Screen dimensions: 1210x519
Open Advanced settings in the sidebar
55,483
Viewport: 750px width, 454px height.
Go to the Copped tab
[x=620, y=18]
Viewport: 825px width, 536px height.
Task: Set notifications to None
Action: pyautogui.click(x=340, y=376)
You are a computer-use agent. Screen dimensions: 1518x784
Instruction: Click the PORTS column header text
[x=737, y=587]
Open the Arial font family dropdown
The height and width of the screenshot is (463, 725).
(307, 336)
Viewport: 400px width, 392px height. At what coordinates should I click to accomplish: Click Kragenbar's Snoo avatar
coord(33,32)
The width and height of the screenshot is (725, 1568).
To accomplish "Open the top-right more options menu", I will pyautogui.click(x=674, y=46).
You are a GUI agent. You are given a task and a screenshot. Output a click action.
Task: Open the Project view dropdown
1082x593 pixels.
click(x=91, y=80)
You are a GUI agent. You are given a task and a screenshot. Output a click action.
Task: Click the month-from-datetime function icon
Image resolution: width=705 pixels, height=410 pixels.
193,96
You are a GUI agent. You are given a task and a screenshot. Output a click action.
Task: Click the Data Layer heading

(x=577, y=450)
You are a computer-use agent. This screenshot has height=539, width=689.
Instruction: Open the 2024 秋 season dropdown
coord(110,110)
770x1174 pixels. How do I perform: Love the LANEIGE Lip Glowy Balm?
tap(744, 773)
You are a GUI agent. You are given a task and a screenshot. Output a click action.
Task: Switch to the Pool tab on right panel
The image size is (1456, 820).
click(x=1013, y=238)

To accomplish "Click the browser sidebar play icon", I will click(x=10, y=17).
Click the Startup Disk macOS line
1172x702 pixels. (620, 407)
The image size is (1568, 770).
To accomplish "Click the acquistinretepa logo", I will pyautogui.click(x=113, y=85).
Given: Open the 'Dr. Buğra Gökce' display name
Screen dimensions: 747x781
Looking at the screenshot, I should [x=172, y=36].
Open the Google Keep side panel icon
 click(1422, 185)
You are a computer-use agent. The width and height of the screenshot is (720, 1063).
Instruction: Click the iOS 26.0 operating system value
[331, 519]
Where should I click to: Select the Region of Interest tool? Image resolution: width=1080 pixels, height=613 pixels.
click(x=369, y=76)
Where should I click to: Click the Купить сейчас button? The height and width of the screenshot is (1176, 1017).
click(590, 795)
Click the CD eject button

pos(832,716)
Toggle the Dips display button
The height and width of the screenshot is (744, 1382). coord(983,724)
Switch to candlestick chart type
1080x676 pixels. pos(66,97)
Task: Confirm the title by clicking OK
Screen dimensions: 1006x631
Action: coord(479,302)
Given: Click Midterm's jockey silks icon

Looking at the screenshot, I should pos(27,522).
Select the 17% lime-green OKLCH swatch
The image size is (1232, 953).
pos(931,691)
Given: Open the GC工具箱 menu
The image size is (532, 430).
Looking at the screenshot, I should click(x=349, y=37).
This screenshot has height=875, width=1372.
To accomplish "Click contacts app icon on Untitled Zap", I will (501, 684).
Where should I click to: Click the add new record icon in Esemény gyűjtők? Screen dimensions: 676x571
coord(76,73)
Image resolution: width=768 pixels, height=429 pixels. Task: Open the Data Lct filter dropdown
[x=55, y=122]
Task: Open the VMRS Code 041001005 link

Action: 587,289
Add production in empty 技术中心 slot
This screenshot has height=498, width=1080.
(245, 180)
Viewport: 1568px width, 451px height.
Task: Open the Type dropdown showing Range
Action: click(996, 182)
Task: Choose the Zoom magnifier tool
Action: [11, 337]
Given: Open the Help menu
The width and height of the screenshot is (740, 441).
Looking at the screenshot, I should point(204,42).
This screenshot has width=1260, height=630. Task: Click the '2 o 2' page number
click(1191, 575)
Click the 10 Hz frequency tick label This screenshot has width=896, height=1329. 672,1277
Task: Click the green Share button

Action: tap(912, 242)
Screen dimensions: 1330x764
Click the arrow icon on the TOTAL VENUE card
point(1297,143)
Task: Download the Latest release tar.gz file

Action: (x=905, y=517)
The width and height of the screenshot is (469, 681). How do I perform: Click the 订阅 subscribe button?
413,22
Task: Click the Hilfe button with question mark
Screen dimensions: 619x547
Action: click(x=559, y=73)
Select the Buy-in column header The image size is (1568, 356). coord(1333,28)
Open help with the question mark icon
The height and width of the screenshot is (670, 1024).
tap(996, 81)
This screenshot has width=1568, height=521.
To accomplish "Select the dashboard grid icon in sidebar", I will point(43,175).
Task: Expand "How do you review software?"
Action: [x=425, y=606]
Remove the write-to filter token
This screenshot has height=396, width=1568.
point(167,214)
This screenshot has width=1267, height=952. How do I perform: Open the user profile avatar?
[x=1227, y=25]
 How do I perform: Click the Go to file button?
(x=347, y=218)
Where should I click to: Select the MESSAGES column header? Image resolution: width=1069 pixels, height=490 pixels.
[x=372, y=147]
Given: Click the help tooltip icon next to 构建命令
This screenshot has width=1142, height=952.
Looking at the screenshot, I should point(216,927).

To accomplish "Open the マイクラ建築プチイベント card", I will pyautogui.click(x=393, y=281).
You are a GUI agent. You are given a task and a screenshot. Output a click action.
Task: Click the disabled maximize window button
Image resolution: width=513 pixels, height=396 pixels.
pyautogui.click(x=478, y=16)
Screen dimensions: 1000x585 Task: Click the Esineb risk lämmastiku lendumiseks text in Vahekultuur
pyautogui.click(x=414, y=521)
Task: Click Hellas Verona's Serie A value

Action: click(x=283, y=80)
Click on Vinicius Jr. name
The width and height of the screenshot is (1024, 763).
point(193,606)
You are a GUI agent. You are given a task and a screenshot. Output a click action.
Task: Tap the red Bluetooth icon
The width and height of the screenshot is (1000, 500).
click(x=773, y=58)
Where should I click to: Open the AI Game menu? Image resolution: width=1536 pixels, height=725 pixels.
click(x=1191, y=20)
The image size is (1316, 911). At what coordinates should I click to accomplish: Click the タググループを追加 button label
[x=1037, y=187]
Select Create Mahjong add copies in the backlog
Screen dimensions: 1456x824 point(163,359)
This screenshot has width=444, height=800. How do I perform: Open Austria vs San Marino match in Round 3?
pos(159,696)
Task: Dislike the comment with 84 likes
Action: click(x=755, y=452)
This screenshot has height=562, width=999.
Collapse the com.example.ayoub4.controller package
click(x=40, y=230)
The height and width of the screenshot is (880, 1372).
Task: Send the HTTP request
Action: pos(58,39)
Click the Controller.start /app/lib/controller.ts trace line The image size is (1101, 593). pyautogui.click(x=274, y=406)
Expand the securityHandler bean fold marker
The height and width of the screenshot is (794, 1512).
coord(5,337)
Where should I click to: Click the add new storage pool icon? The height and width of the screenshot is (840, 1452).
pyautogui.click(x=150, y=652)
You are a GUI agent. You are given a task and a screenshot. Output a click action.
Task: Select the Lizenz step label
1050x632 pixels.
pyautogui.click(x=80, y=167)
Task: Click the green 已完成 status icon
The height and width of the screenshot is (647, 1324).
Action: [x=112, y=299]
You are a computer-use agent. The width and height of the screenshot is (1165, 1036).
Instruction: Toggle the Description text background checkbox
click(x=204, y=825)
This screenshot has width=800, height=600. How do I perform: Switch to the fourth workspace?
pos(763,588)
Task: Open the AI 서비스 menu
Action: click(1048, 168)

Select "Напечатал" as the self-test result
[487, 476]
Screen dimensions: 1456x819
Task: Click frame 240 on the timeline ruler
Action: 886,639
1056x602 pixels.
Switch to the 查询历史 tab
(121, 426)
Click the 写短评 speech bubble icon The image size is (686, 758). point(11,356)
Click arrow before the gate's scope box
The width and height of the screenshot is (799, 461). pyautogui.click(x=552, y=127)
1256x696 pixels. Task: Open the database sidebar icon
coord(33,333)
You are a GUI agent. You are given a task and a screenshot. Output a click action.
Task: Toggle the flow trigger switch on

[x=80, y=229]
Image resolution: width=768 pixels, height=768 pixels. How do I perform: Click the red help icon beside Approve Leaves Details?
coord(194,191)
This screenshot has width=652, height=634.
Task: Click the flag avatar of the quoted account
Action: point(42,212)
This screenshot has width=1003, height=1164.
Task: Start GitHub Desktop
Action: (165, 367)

————

**Task details:** Copy out, exactly and alone, the lines of the entries above between the ones holding "Screen dimensions: 1006x631" and "Given: Open the GC工具箱 menu", inclusive.

**Response box:**
Screen dimensions: 1006x631
Action: coord(479,302)
Given: Click Midterm's jockey silks icon

Looking at the screenshot, I should pos(27,522).
Select the 17% lime-green OKLCH swatch
The image size is (1232, 953).
pos(931,691)
Given: Open the GC工具箱 menu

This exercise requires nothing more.